The opportunity to teach sixth form pupils at Cwm Rhymni was invaluable and provided me with a different context to my current experience in Higher Education. The WJEC had recently launched a Level 1/2 course in Event Operations which was being offered as a vocational pathway for Sixth Form pupils and this was the course I concentrated on teaching during the first year. At the time, I was disappointed that there was a change in the member of staff who was to co-ordinate the course during the following year. However, upon reflection, this was a positive move as the input of another member of staff and the opportunity to observe them allowed me to gain a different perspective and to form different ideas and opinions. During the second year I taught Events, Tourism (WJEC) and Hospitality (BTEC) in order to complete the required hours. This was a challenge in terms of the wide range of subjects but I enjoyed the teaching element and could appreciate the differences between the WJEC and BTEC courses.
There were a number of ‘characters’ in my classes and the points system I devised proved to be a great success! The students were awarded points for attendance as well as their work, the main ‘prize’ at the end of the academic year being tickets to a local event of their choice.

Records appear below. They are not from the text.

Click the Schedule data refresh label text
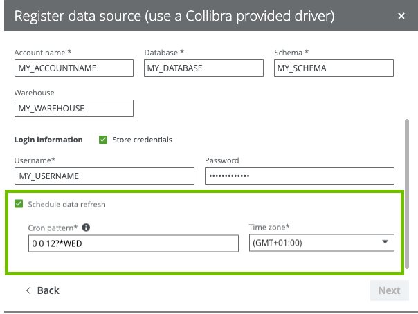 66,204
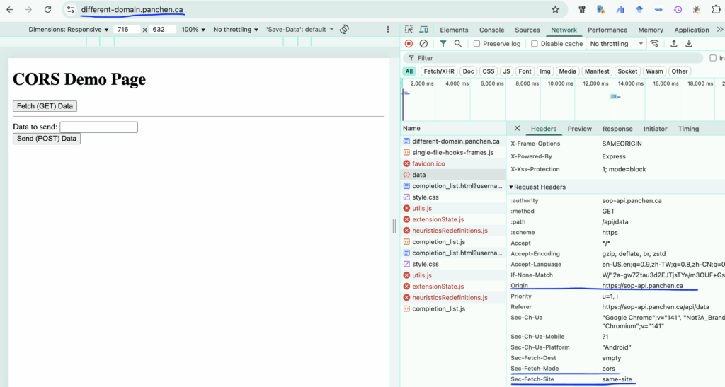Switch to the Console tab
725x387 pixels.
coord(491,30)
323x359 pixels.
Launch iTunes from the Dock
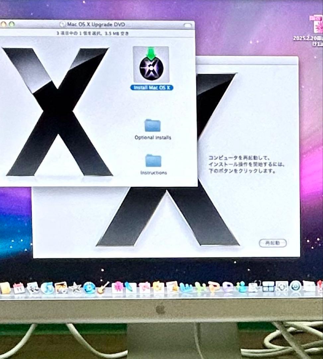pyautogui.click(x=48, y=288)
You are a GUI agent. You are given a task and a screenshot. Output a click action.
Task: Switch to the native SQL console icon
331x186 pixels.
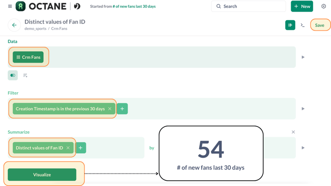(303, 25)
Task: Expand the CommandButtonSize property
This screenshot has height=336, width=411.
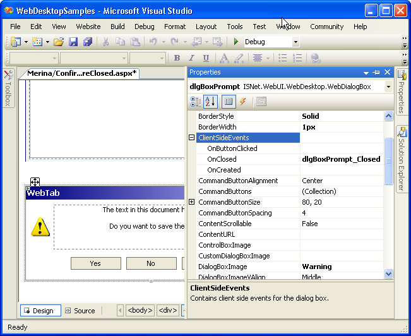Action: [x=191, y=202]
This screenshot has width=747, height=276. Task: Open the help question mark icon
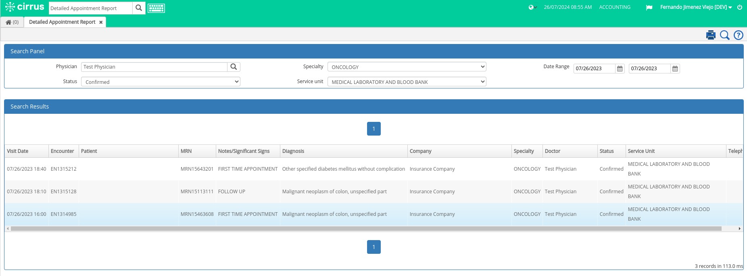738,35
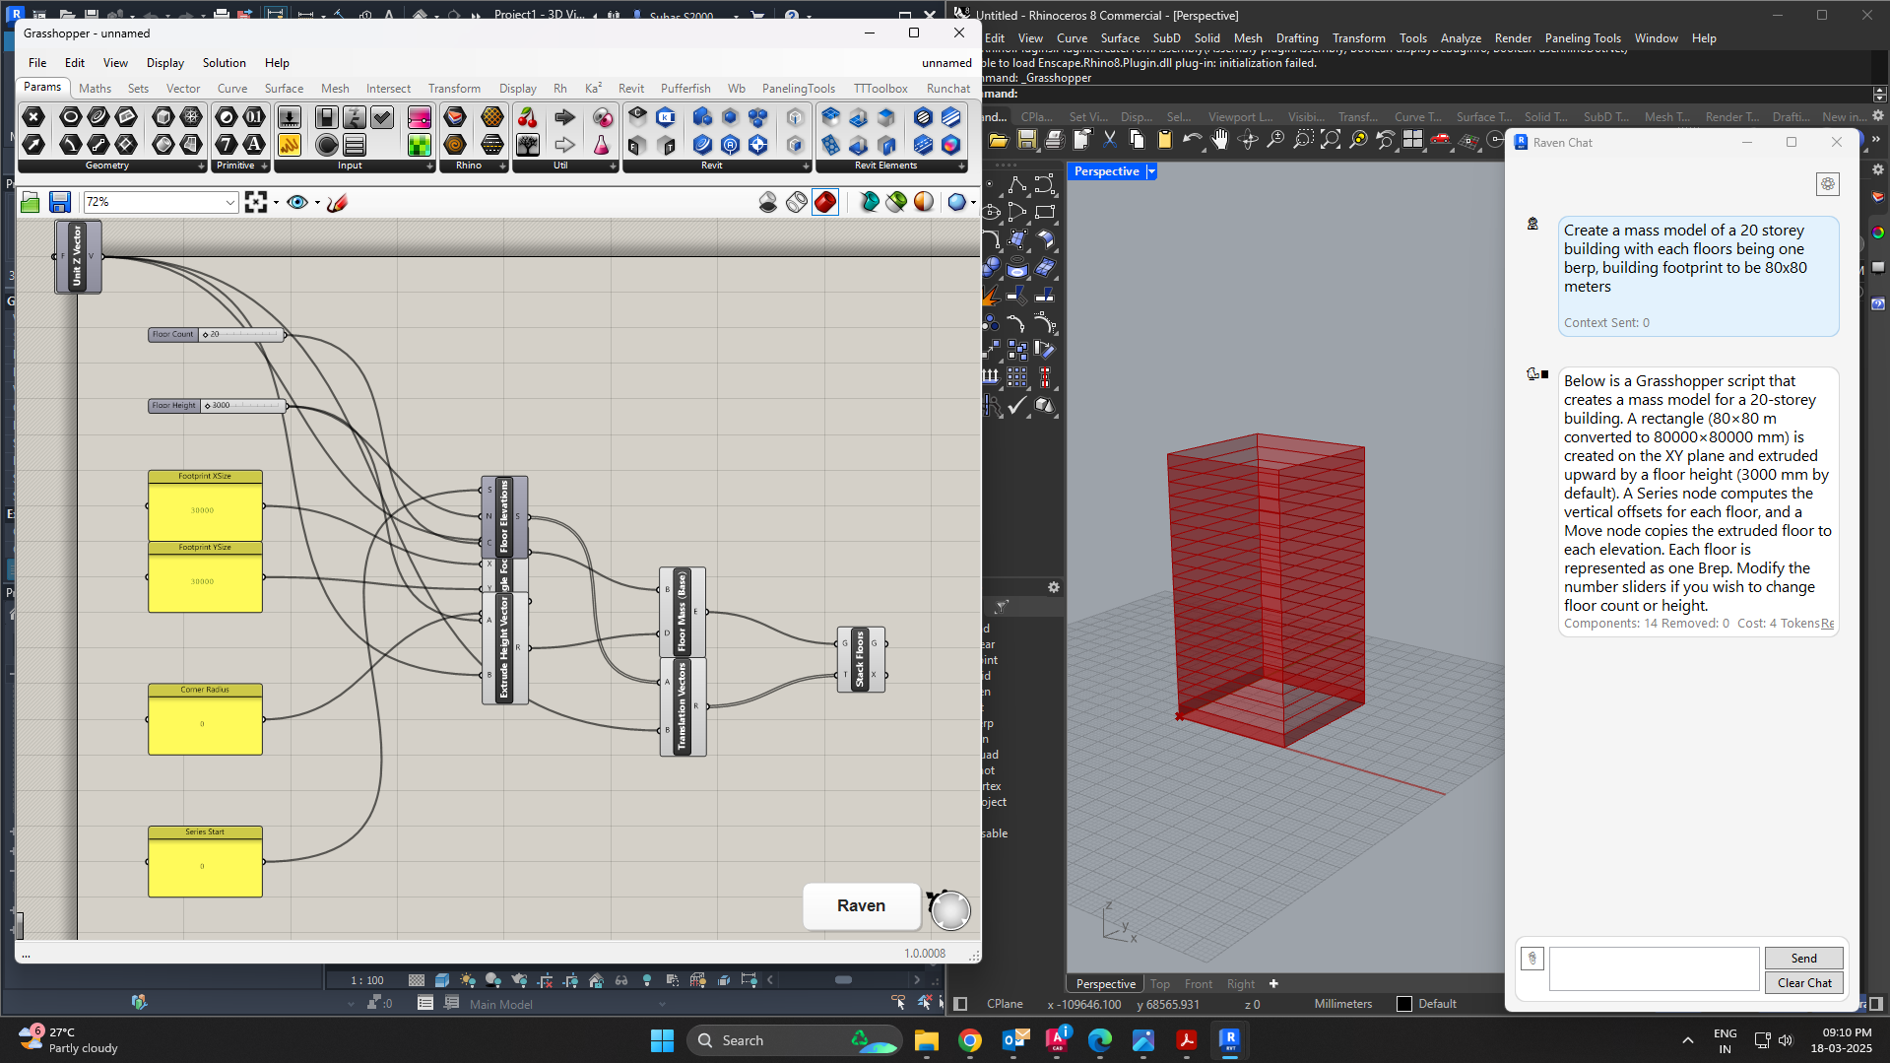Click the Save icon in Grasshopper canvas toolbar
The height and width of the screenshot is (1063, 1890).
pos(60,202)
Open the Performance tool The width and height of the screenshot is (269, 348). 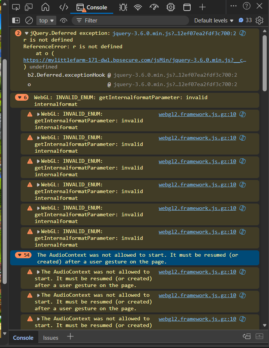point(154,7)
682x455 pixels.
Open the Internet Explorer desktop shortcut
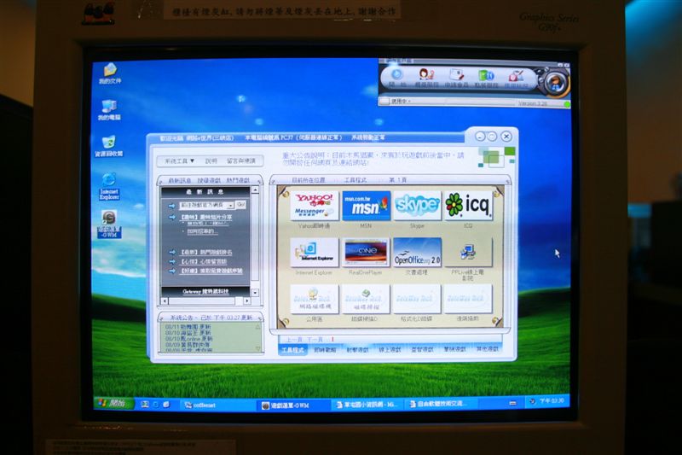pyautogui.click(x=109, y=186)
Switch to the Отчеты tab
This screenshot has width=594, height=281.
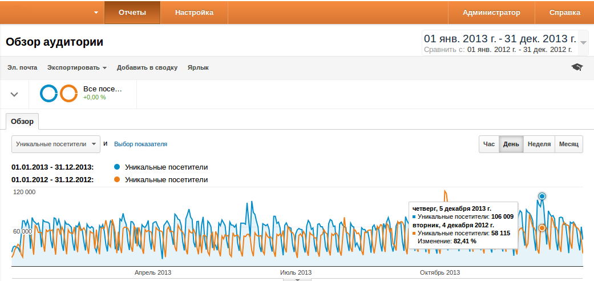[x=132, y=13]
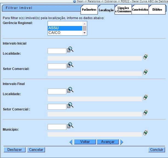This screenshot has width=168, height=158.
Task: Open search for Localidade in Intervalo Final
Action: click(x=70, y=90)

The two modules I found most useful were ‘Employability and Professional Development in PCET’ and ‘Inclusive Curriculum Planning and Design in PCET’. The focus and the career benefits from the employability module were very useful with regard to being able to construct an academic CV and in order to reflect on my development. I also enjoyed and benefited from working with peers on the Curriculum module where we presented an in-depth module proposal entitled ‘What next? Key skills for life after school (Employability and Effective Communications)’.

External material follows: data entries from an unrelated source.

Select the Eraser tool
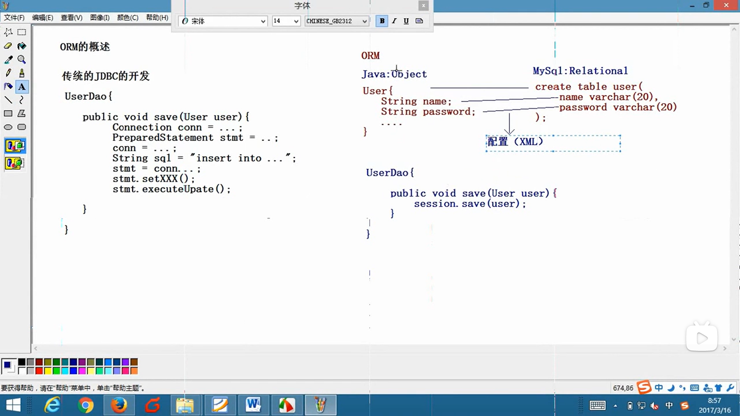The width and height of the screenshot is (740, 416). tap(8, 46)
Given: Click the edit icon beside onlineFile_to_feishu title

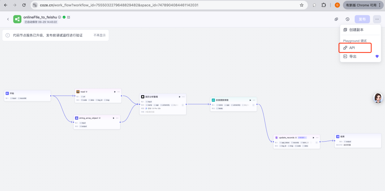Looking at the screenshot, I should 69,17.
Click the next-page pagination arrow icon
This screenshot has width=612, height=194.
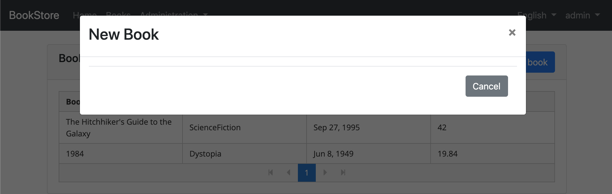325,172
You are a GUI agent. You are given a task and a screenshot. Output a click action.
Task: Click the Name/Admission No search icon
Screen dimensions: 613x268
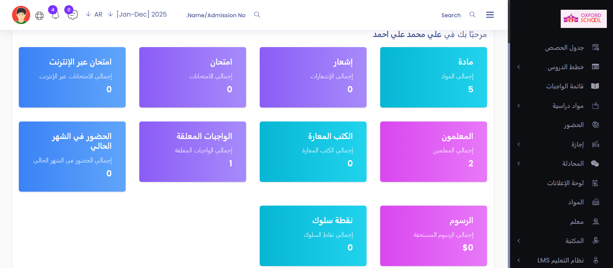257,15
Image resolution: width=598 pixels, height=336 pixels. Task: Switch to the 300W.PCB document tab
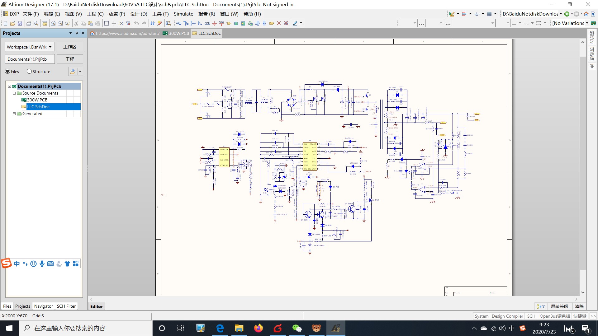coord(176,33)
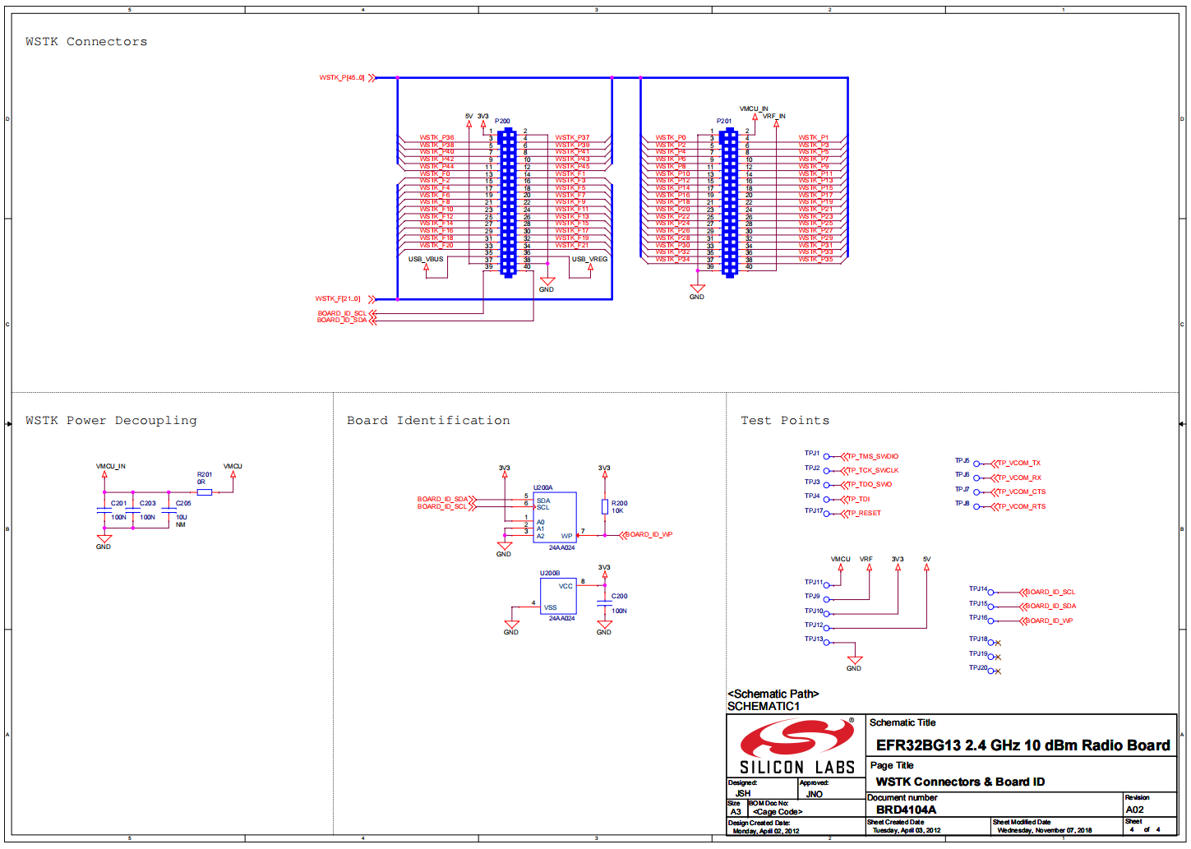Click capacitor C200 near U200B
1191x849 pixels.
coord(605,604)
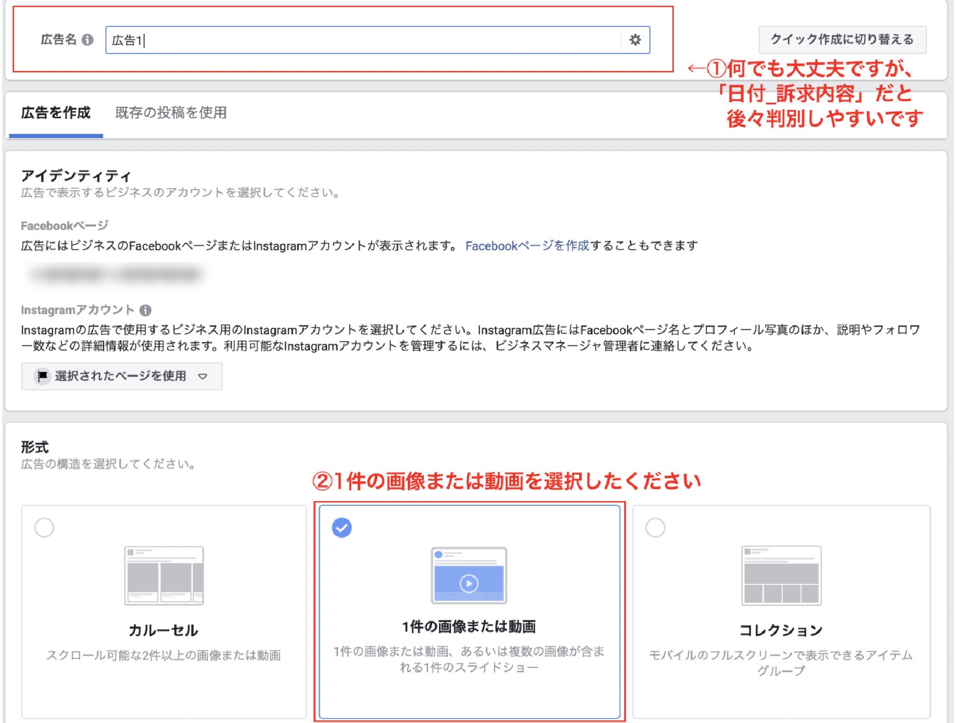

During June 2018 I had an interview for a post at Aberystwyth University. The staff at Cardiff Met were very supportive in helping me prepare for the interview. The fact that I had recent, practical experience in teaching through the medium of Welsh and the fact that I had learned key skills regarding learning and teaching were very useful during the interview. The wide range of subjects I had taught (including Tourism, Events and Hospitality) were also of huge advantage.
In addition, I found that similar modules from the BA (Hons) Events Management degree course I had followed, such as The Business Environment, Legal and Human Resources Systems and Marketing were common to the provision of modules at Aberystwyth University. One of the English medium modules I was to co-ordinate was ‘Destination and Attraction Management’, therefore my recent experience in teaching the subject, albeit at a different level, proved very useful. The Business School was in the process of restructuring their degree schemes and, as a result of that which I had learned on the PGCE PCET Curriculum module, it was very interesting to observe this being implemented in the ‘real world’.
The fact that everyone on the module have kept in touch on WhatsApp is evidence that the teaching staff as well as the structure and content of the PGCE PCET course allowed us to form a supportive network of friends and contacts within the education sector.